Start Source

The Sunday Times, one of the most established sources when it comes to University rankings, has recently bestowed upon to us the award of ‘University of the Year 2023’. In its profile on our University, Bath is named to be an ‘academic powerhouse’, ranking particularly highly in the categories of ‘student satisfaction’ and ‘graduate prospects’ as well as the league tables for several of the courses offered here.
The Vice-Chancellor, Ian White, labelled these achievements as being based on the unique ‘ecosystem’ of our institution. Mentioning the various roles of those employed on our campus, White put the lofty achievements of Bath University down to ‘what we’ve achieved together’, working hard in ways to ‘enhance every aspect of student life’.
In more ways than one can describe, our Vice-Chancellor is correct in this summation. Our university, like all, is not a group of buildings built not for a vague purpose but to help enhance and facilitate the connection between professor and student, to ensure that the period one may spend on our campus is its most fruitful possibility. The learning that one does at Bath University exists to both explore one’s academic passions and provide the knowledge and experience for what may lie after it. As Confucius once said, ‘I hear and I forget, I see and I remember, I do, and I understand’.
As an individual who, bar the inconveniences of the lockdown, has largely been satisfied with the level of teaching within my course, as well as being able to receive the benefits of Bath’s prestigious placement program, attending Bath University feels like a privilege in this lens. The news that Bath has won ‘University of the Year’ can certainly be considered deserved. However, before I declare the need for us all to shout a communal ‘yahtzee!’ and recline in our armchairs, can we really consider the recently positive press to truly reflect the atmosphere within our university? As a ‘community’, are we meeting the concerns and needs of all? The short answer to these questions is no.

End Source
Start Dataset entries

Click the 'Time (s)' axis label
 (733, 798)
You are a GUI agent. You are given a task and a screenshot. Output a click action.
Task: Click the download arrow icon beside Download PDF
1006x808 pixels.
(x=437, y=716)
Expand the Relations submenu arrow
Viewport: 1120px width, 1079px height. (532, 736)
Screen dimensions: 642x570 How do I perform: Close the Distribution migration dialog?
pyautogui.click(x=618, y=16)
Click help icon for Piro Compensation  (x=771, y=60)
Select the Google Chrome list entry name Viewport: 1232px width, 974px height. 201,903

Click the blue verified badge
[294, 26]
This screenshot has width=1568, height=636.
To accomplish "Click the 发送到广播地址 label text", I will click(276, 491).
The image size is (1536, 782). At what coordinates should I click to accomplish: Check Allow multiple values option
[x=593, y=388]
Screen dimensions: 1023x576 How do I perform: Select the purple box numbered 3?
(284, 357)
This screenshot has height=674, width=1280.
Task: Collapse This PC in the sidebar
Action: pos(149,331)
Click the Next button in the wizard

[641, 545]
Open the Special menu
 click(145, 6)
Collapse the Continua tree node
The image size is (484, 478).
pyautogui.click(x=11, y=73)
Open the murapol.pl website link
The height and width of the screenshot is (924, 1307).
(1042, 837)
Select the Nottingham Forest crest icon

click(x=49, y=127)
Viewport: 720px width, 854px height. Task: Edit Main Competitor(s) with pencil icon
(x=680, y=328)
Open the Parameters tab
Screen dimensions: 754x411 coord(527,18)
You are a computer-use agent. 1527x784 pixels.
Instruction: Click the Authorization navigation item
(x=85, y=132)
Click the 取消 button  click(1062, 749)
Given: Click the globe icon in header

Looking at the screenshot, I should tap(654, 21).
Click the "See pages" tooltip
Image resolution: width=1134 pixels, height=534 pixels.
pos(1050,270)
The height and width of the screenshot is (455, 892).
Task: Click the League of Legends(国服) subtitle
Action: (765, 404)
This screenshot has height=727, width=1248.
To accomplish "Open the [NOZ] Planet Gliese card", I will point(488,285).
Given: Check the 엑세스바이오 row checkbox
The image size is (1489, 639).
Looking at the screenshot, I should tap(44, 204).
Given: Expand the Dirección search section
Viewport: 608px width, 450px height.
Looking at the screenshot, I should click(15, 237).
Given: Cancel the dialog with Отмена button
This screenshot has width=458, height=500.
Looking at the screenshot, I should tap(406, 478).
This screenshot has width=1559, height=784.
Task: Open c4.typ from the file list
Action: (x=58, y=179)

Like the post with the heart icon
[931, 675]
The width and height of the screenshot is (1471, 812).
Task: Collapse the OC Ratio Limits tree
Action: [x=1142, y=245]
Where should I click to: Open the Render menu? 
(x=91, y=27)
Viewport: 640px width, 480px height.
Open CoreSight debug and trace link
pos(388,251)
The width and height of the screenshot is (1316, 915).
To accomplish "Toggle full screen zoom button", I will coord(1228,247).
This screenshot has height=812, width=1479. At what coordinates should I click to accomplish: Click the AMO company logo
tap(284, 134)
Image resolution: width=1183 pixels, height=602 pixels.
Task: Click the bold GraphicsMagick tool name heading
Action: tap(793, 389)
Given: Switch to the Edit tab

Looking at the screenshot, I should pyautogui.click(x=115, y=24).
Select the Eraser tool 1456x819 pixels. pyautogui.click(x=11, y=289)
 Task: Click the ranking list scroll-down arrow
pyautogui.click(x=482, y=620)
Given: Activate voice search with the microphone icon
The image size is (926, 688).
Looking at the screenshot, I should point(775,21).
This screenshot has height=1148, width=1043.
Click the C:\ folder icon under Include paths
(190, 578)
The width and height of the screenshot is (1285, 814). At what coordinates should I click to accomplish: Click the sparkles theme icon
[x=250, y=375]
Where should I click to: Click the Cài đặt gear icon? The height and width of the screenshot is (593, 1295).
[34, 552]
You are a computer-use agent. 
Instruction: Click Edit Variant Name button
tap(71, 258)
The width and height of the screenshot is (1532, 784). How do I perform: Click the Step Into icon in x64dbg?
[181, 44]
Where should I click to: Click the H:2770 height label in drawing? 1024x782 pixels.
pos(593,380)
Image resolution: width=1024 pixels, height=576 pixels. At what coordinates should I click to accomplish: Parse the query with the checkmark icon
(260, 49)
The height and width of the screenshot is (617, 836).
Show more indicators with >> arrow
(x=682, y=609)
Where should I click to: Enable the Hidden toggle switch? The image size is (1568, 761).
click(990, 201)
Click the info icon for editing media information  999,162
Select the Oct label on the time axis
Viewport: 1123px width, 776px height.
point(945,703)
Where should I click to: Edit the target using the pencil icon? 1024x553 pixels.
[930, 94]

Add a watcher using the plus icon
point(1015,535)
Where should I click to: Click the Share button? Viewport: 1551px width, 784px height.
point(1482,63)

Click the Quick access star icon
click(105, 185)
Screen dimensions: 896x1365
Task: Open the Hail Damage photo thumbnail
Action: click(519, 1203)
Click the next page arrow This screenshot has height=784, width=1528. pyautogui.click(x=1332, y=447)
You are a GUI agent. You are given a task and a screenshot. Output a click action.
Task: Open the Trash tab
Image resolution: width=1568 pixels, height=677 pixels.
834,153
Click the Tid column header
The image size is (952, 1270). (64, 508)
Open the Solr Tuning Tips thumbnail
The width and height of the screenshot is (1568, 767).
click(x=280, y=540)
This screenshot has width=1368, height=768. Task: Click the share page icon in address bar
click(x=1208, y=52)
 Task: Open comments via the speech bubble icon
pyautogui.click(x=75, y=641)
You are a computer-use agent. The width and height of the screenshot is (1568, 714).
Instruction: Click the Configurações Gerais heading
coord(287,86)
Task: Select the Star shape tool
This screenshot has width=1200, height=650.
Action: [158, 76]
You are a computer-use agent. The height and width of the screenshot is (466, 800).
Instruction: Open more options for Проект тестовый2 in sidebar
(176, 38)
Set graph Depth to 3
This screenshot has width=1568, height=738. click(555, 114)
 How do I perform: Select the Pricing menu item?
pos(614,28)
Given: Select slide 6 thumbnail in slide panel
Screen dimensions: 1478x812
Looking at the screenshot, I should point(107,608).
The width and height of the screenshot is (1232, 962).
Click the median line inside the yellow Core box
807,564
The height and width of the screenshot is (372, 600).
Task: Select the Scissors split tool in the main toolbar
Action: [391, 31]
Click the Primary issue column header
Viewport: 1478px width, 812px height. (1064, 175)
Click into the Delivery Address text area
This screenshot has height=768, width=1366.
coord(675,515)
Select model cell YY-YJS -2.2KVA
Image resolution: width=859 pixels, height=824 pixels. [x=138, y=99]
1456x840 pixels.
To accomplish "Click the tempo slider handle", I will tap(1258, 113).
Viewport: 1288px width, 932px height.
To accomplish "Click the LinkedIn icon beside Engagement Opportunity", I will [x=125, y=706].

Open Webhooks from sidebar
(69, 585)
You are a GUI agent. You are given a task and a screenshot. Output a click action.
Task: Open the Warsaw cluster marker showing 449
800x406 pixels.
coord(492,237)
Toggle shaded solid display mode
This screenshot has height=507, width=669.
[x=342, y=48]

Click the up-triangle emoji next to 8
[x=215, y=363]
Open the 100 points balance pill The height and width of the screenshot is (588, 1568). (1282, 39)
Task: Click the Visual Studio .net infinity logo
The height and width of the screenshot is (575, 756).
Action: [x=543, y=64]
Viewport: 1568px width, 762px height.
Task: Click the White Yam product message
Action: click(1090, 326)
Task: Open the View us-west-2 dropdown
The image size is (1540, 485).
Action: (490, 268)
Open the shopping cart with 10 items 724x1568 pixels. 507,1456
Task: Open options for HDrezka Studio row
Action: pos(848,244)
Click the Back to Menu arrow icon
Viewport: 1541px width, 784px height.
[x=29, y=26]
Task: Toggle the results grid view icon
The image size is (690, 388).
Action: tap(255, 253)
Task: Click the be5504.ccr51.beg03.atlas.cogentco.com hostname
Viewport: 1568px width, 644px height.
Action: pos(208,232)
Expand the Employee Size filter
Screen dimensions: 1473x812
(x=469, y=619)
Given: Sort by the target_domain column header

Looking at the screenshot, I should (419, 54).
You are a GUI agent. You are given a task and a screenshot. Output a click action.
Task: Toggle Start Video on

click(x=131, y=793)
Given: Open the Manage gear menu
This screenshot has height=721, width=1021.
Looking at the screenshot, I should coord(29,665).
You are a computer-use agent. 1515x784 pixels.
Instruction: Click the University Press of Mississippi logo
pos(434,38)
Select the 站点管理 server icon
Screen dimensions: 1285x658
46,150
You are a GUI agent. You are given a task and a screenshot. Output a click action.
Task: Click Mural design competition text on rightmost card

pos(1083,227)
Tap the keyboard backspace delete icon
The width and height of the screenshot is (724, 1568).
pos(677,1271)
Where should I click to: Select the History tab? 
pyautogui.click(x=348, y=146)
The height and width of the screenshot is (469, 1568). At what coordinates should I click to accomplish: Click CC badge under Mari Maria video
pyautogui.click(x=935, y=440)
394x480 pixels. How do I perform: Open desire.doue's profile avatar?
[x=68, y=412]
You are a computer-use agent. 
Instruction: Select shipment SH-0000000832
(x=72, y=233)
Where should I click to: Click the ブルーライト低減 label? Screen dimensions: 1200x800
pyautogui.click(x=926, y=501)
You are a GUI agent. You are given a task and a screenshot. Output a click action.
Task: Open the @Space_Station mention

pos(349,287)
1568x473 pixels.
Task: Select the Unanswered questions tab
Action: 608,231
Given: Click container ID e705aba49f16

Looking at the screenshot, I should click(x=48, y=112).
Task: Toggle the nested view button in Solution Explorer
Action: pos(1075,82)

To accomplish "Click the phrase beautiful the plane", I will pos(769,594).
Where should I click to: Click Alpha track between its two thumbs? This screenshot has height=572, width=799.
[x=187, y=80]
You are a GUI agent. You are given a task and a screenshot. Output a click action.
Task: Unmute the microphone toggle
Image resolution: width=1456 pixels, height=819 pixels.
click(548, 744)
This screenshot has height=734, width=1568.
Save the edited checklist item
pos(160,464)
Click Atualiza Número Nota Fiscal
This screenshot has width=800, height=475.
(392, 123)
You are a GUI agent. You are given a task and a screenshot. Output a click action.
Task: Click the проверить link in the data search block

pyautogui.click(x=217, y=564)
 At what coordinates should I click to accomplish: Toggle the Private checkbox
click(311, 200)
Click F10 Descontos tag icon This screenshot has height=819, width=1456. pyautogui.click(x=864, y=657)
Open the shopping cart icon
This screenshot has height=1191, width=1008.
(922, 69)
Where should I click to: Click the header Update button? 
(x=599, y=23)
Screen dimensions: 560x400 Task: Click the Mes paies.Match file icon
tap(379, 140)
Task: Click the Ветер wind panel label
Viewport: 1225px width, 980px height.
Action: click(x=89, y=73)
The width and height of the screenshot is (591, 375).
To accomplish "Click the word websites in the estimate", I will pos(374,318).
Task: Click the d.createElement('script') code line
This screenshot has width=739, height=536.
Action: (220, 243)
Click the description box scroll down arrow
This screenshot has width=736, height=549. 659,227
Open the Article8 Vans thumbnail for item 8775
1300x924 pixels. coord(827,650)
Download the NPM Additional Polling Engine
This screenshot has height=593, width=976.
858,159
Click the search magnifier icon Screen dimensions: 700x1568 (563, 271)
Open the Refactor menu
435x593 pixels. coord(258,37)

End Dataset entries

- _What to do_:
According to the article on Bath's award, which publication named the university "University of the Year 2023"?

- _Exercise answer_:
The Sunday Times